Previous studies have shown that there is a strong connection between the variation in the sea surface temperature (SST) in the North Atlantic Ocean and the global atmospheric circulation. However, the extent of this connection is still unclear. More fundamental questions rising from this connection include how the North Atlantic SST anomalies are affecting the atmospheric circulation and how this original effect is modulated by the land mass and the orography of the continents. Answers to these questions are essential for understanding the atmospheric circulation response to the North Atlantic SST variation and would allow us to focus on what may be the major factors to examine in order to improve predictions of the circulation changes in response to the SST anomalies. While there have been separate studies investigating the atmospheric response to SST forcing in the various contexts of ocean, land and orography, few has looked at their effects in a comprehensive manner.

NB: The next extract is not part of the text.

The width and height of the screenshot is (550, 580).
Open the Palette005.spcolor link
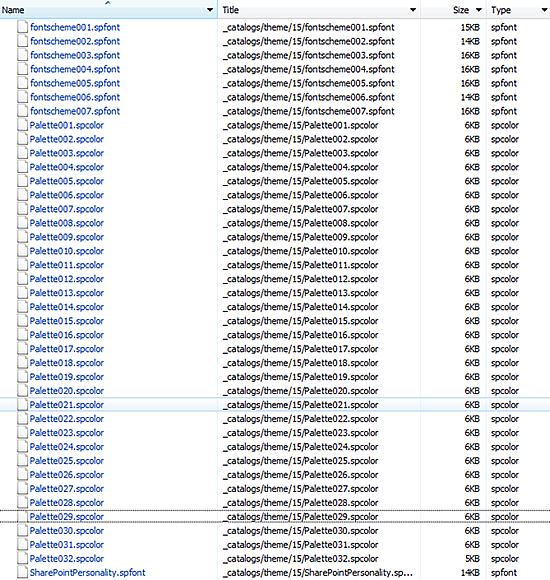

This study reports results from an investigation of the individual and modified responses of the atmospheric circulation to SST anomalies in the North Atlantic in a series of experiments using the CESM 1.0.5 suite of models. In these experiments, three different configurations are used. The first is an all ocean (i.e., the “aquaplanet”) and is used to determine the free response of the atmosphere to the SST anomaly. The second configuration includes simple land and is used to determine how land-ocean configuration impacts the original response of the atmospheric circulation to the SST anomaly. The third configuration includes idealized Rocky Mountains, Alps and the Tibetan Plateau. This configuration allows for determining modulation on the atmospheric response by additional influence from the major orography of the continents. In all the three configurations, three SST experiments are done; a control (i.e., zonally symmetric) and cold and warm zonally asymmetric experiments. The zonally asymmetric experiments use a monopole anomaly of 4°C centered in the latitude and longitude of the realistic North Atlantic Ocean. These experiments allow for breakdown of the free and modulated atmospheric responses to the SST anomaly and land as well as orography configurations. In addition, these results can aid our understanding of why the atmosphere responds stronger in certain regions than others.